In essence, the scenario described above is a stand-alone water lien, where the DEP has the ability to sell a lien against a property for the sole purpose of collecting on a water bill.

A tax lien is when an entity has the right to sell a property for the purpose of collecting unpaid taxes.

How does this relate to the DEP, as the DEP bills for water usage and not taxes?

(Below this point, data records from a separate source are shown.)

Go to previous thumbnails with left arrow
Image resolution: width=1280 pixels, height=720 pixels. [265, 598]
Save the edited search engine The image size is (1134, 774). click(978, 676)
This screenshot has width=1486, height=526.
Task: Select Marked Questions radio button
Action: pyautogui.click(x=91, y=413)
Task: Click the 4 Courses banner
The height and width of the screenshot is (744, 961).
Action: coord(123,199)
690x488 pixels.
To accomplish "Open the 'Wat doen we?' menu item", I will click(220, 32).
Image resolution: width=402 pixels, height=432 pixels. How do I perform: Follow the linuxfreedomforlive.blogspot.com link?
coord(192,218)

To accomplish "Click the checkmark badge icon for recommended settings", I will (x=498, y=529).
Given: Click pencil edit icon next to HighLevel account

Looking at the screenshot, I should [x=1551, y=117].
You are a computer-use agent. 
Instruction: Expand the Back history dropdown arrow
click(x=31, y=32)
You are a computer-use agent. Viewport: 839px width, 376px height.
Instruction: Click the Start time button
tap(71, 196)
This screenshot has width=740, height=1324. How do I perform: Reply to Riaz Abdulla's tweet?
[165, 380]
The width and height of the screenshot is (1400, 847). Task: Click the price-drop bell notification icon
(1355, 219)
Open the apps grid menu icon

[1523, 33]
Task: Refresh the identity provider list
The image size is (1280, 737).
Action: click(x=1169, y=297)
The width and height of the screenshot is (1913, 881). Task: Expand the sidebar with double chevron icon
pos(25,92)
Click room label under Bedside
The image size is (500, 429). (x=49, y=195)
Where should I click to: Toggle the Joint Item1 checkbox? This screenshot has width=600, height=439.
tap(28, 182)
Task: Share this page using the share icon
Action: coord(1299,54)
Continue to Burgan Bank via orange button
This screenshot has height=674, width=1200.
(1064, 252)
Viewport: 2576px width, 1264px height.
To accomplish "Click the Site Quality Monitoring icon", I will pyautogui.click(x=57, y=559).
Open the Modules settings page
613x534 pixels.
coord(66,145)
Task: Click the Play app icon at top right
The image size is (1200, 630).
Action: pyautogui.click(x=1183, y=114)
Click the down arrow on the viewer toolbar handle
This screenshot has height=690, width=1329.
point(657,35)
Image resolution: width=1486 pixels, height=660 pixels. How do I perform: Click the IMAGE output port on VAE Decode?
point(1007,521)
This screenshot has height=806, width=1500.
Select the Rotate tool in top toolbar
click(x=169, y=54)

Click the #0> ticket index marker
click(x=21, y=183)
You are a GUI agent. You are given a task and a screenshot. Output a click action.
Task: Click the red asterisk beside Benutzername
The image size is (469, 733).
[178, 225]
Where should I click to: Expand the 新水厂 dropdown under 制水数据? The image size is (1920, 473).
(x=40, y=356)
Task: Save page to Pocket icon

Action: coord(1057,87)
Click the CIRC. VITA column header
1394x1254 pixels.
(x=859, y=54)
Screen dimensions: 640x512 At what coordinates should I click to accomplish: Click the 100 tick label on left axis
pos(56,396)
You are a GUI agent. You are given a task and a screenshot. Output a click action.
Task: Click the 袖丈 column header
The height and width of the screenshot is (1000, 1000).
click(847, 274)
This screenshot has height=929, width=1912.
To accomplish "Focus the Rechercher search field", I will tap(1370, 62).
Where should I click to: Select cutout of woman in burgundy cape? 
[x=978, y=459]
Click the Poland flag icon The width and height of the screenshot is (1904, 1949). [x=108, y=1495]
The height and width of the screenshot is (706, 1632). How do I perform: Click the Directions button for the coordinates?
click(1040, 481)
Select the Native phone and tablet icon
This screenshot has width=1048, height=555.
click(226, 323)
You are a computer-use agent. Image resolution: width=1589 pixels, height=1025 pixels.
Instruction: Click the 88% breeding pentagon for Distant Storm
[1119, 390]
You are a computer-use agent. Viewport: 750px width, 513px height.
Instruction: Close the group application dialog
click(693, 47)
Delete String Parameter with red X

Currently, with its ability to sell tax liens and not stand-alone liens, the DEP can only sell a lien against a property if that property is also delinquent on taxes. The DEP claims that this makes their current lien selling ability an ineffective tool for collecting unpaid bills, as only about 15% of their unpaid bills come from properties that are also delinquent taxpayers. This leaves the DEP in a situation where they have no lien sale rights on about 85% of their unpaid bills.

Author: Hershel

Hershel is a Water Management Engineer with Ashokan Water Services, where he's actively involved with conservation and building design issues. Prior to his Ashokan, he was with the City of New York. He is a former President of the New York chapter of the American Society of Plumbing Engineers (ASPE) and is a member of AWWA, NYARM and BOMA. Hershel is an avid kayaker.

5 thoughts on “Stand-Alone Liens vs. Tax Liens

  1. Why does DEP collect these bills in the first place? If the owner does not pay the bills, why not turn them over to Dept. of Finance for collection, and collect it on the next tax bill, or impose a tax lien as a result?
    (Why have two agencies collecting money from property owners, and imposing property liens, when one already does it and does it well.)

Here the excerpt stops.